Every microsecond, personal data are being collected, processed and exchanged. But who does it belong to? Individuals, States, platforms, brokers...? While some insist on establishing a right of ownership on the data, it does not appear as a viable solution, for at least two reasons:
1. Right of ownership would imply exclusivity, when it is precisely the circulation and use of data that creates its value.
2. The balance of power between individuals and platforms is clearly unequal. The latter will continue to impose their terms, with no possibility of negotiating, leading to a sale of our personal data at derisory prices.
Who owns personal data?
If our data are called « personal », our ownership or belonging of them is not obvious. According to the French Civil Code, ownership refers to three attributes: usus (right to use), fructus (right to produce), and abusus (right to dispose).
A right of ownership thus implies an exclusivity that could quickly lead to absurd situations. If I am the owner of my first name, then no one else would have the right to use it without my prior authorization, or would have to pay me a license to avoid being sued for identity theft. The result would be the opposite of what is sought, because it is precisely the circulation and use of data that creates its value.
Those who claim a right of ownership over personal data forget that raw data, data that is not linked to others, has very little intrinsic value.
« Personal right » vs. « right in rem » over data
The question of the attribution of proprietary rights is all the more delicate as the concepts of ownership are very different from one continent to another. Both in France and in the European Union, we have a personalist approach: individuals have rights over their personal data. This does not boil down to the protection of a mere economic value, as proposed by the American « pragmatic » approach.
Thus, our conception is not particularly propitious to a proposal of patrimonialization. The French Senate report entitled « Privacy in the age of digital memories. Towards greater trust between citizens and the information society » had already ruled out the possibility of granting proprietary rights to individuals in 2009, referring to the risk of merchandising personality attributes. By considering that a data, in the same way as a kidney or a lung, would be an emanation of our person, it could thus be forbidden to trade it. This is why some defend the idea of using the legal rule of the unavailability of non-commercial things for data, just as the unavailability of the human body prohibits anyone from trading in all or part of his or her body.
The most decisive argument remains above all the unequal balance of power that would exist between the co-contractors. In other words, how would an individual be able to determine the value of his data? A few illustrations: How much would your genetic code cost? What would you charge to sell your musical tastes? Each of us would quickly fall victim to an informational asymmetry that would lead us to sell our data for a derisory amount.

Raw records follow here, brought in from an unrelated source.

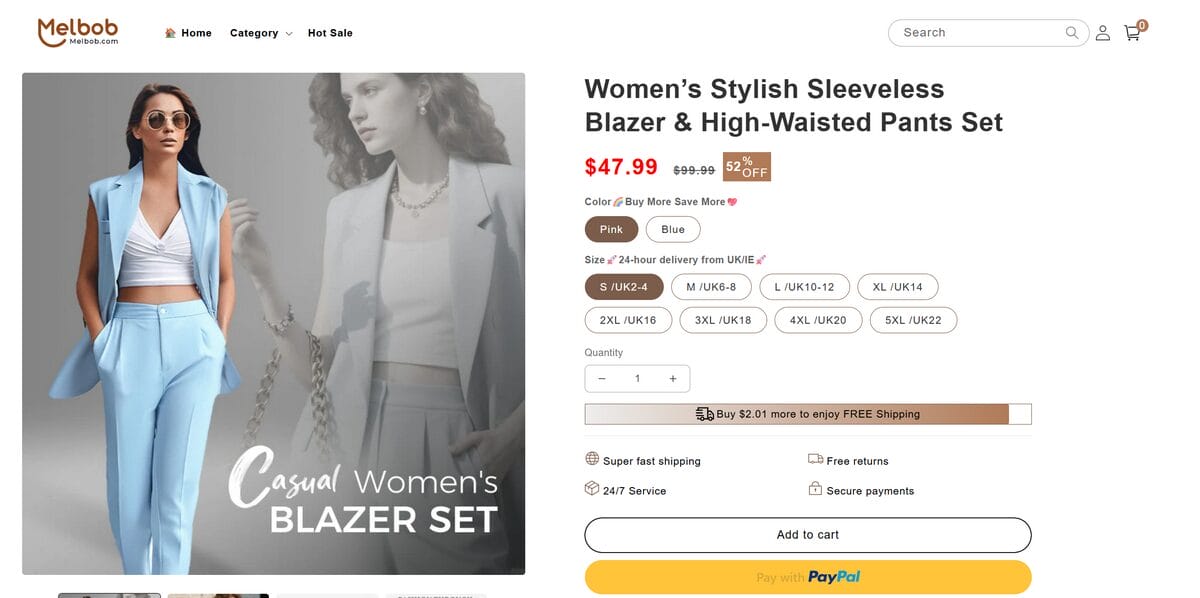This screenshot has height=598, width=1200.
Task: Click the Melbob logo
Action: (78, 32)
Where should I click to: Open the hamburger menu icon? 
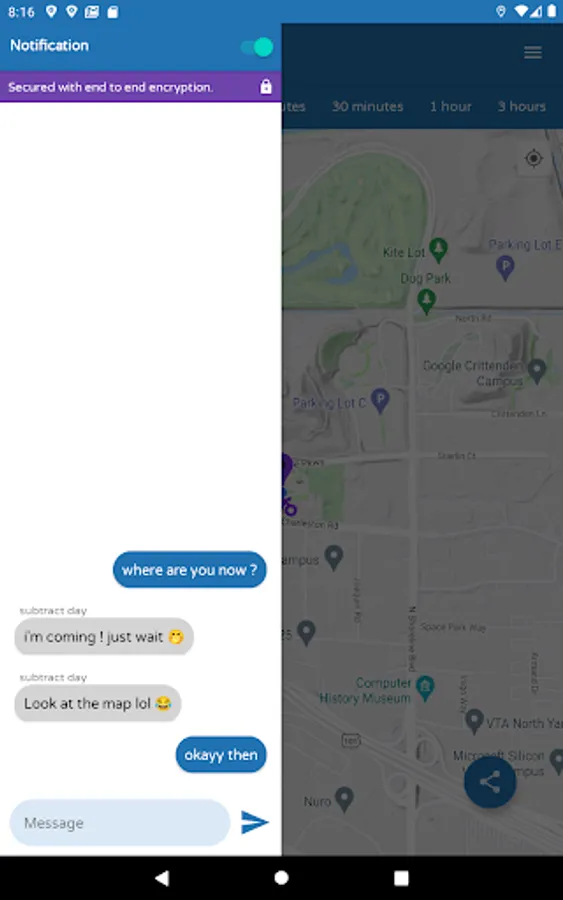click(533, 53)
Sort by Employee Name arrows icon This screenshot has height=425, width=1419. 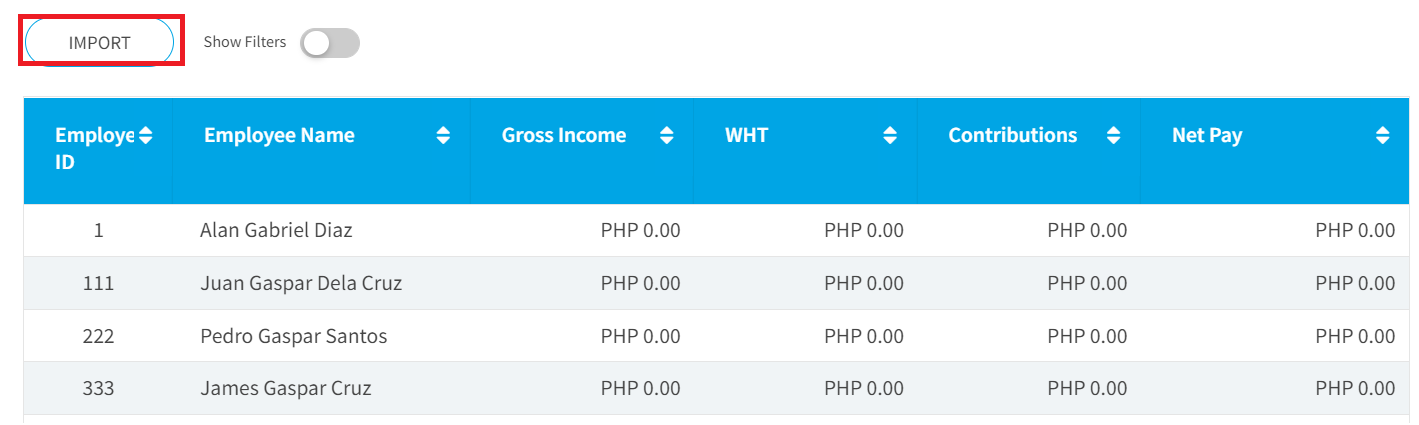444,135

Surely, an individual should be able to control the use of his personal data, for example by choosing how to manage the primary and secondary use of his data, and so on. However, « proprietary ownership » in the legal perspective would not directly solve this problem. On the contrary, since the evaluation of the price of data depends on their use, it could lead to under- or over-valuation.
Platforms offering to buy user data will impose membership contracts on a « take-it-or-leave-it » deal, with no room for negotiation.
How does the law stand?
The French Law for a Digital Republic of October 2016 ruled out the idea of proprietary data, while allowing individuals to retain control over it. Indeed, Article 1 of this text provides that "Any person has the right to decide and control the uses made of personal data concerning him/her, under the conditions laid down in this law".
This so-called "informational self-determination" principle had been defined by the German Constitutional Court as early as 1983. By endorsing it, French domestic law has reaffirmed that an individual is the right-holder regarding his or her data. Informational self-determination must be understood as an end in itself, and can be understood as the possibility of transcribing and controlling one's identity in the digital space. This autonomy goes hand in hand with the right for everyone to be aware of what is known about them.
This is one of the reasons why the law for the Digital Republic has created an obligation of loyalty for the platforms. It imposes on the platforms a stronger obligation to provide information to the consumer. In other words, platforms’ transparency becomes a necessary condition to ensure compliance between the displayed promise of the service and actual practices.
The principle of platform loyalty is intended to compensate for the structural imbalance between the platform, often in a monopolistic or oligopolistic situation, and users, who are in a dependent situation since they are unable to find alternative services. Other solutions deserve to be explored and will have to be found, without falling into the illusion of a salutary ownership.